The one where I gotta Check My Head
Photo courtesy of H4NUM4N
Its been a tough week for childhood heroes for us at Tha Well. Earlier this week you got to read of Erik’s love and disappointment for Junior Seau and just this morning I learned that Adam Yauch (MCA) of the legendary Beastie Boys died of cancer this morning at the age of 47. If all of our childhood heroes are dying and things happens in threes, I need an APB out on Vickie the Robot from Small Wonder like right now.
I know I’m only 28 and I was barely alive when hip hop new and fresh and the likes of LL Cool J, Kurtis Blow, Run DMC, and the Beastie Boys were beginning to earn the first commercial acclaim for the new minted “hip hop,” but through my own subsequent research and thirst for hip hop history I feel like I may as well have lived in that era. In fact, until proven otherwise through photographic evidence, my mother will never convince me that I didn’t rock shell toes and a Kangol in my baby crib.1
So, while I may not have experienced first hand the dawn of a new genre of music and culture, I can say this definitively…
The Beastie Boys are the greatest rap group in history.
Looking at my picture you may think that I’m some sort of suburban black kid, but I assure you that while I do have some bougie sensibilities (I sometimes like to eat my Snickers bar with a knife and fork), I grew up on the Northside of Thug Town, O-killa-homa2
So since I’ve established that I am a real life person from the “other side of the tracks,” my authority on rap music should not be questioned.
When I say that the Beastie Boys are the greatest rap group in history (See above), I mean it in the sense that no other rap group showed more growth throughout the course of their career. Well, The Roots too.
In today’s age of social media and unlimited storage capacity, everyone just “loves” music. But what I’ve learned is that a good 90% of these people really don’t love music as much as they say so. How do I know so? Because most of these people who “love” music only listen to one particular genre or a handful of artists. They don’t love music, they love YMCMBOPP or MMG or whatever is hot.
Another point is that these same people will excoriate an artist or a band for a new sound or for trying something different, evolving. Words cannot begin to describe the rage I get when I hear a person say something similar to this. It makes me want to do this to a kindergartener.
I don’t understand why anyone would want to listen to the same album, over and over and over and over and over again with no derivation of theme or style. That’s why we can’t even remember track names anymore, because contemporary artists albums all sound the same. I guess its apropos why they don’t even both to change the titles they just add another “volume.”3
The Beastie Boys never did that. They started punk, went rap, switched to alternative, and back to rap. It was remarkable. Their musical framework went from real instruments to samples and synths to a coalescence of errything. And they were dope because of it. A model to what people who call themselves musicians and artists should aspire to.

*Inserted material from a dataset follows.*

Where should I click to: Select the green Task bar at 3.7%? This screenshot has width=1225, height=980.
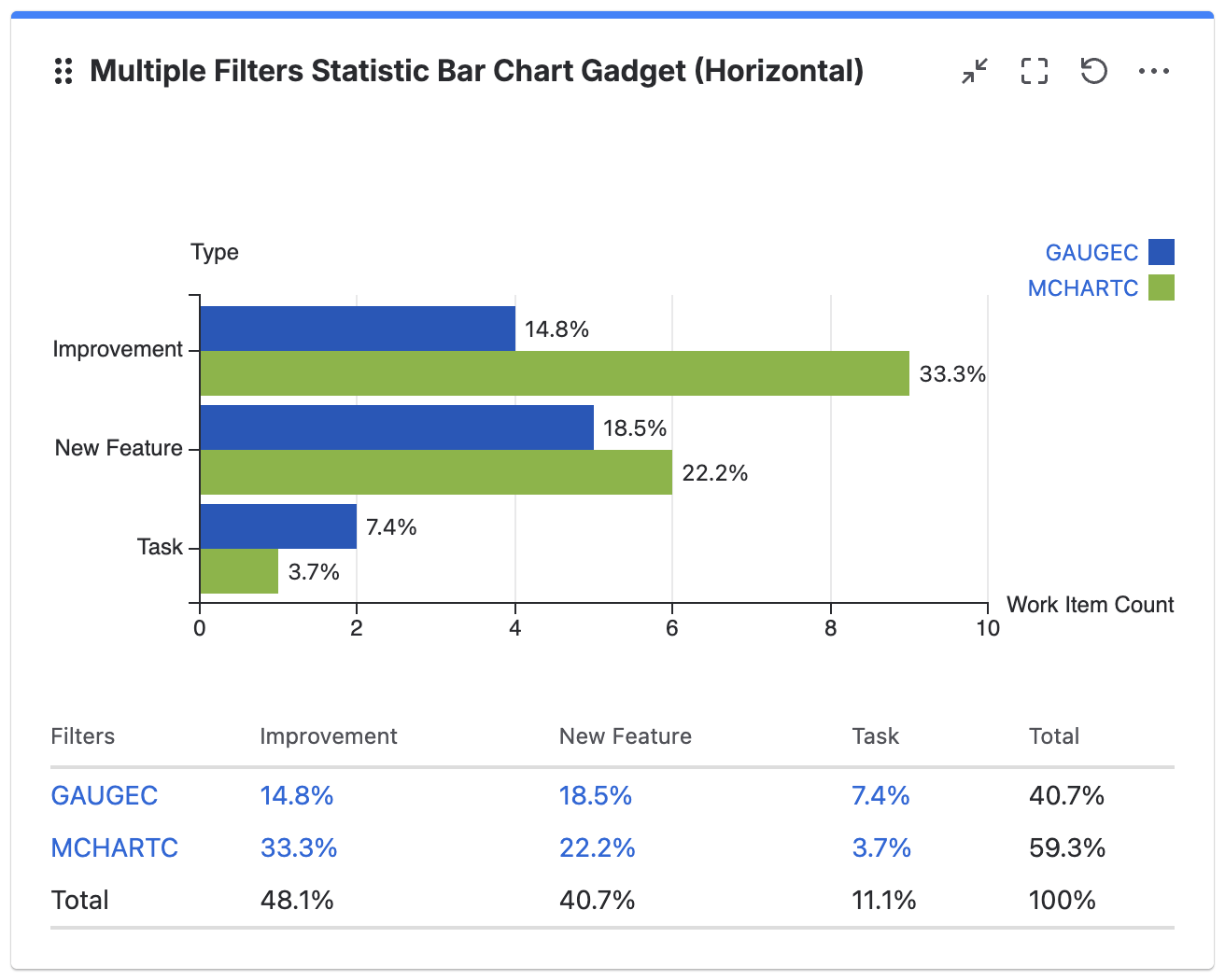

Earlier this year at the Grammy Awards during an acceptance speech, Dave Grohl said, “Singing into a microphone and learning to play an instrument and learning to do your craft, that’s the most important thing for people to do.”Dave was speaking to the new crop of musicians, but his words are evident in the careers of the Beastie Boys. They were musicians who were musicians, they evolved and were better for it. We were better for it.
That is why the Beastie Boys were the greatest. They werent the most lyrical as side from “Paul Revere” they never had the tightest beats, but they were willing to step outside the box and experiment musically. Today in rap experimentation means adding a female R&B singer to a hook instead of a male R&B singer.
Again, its sad to see folks you grew up on start to die off. It’s another thing when it feels like the end of an era to the whole culture you grew up on.
1. I’m kidding, we were poor I didn’t have a crib, I had “the other side of my moms bed.”
2. It would probably be a bad idea to watch more than 6.7 seconds of that video, but just wanted to give you an idea of where I grew up at.
3. I cant wait to debate my non-existent children on why “The Carter 37” isn’t as good as “The Carter 19”4
4. Please someone shoot me before either Lil Wayne puts out that many albums or I have children. Whichever.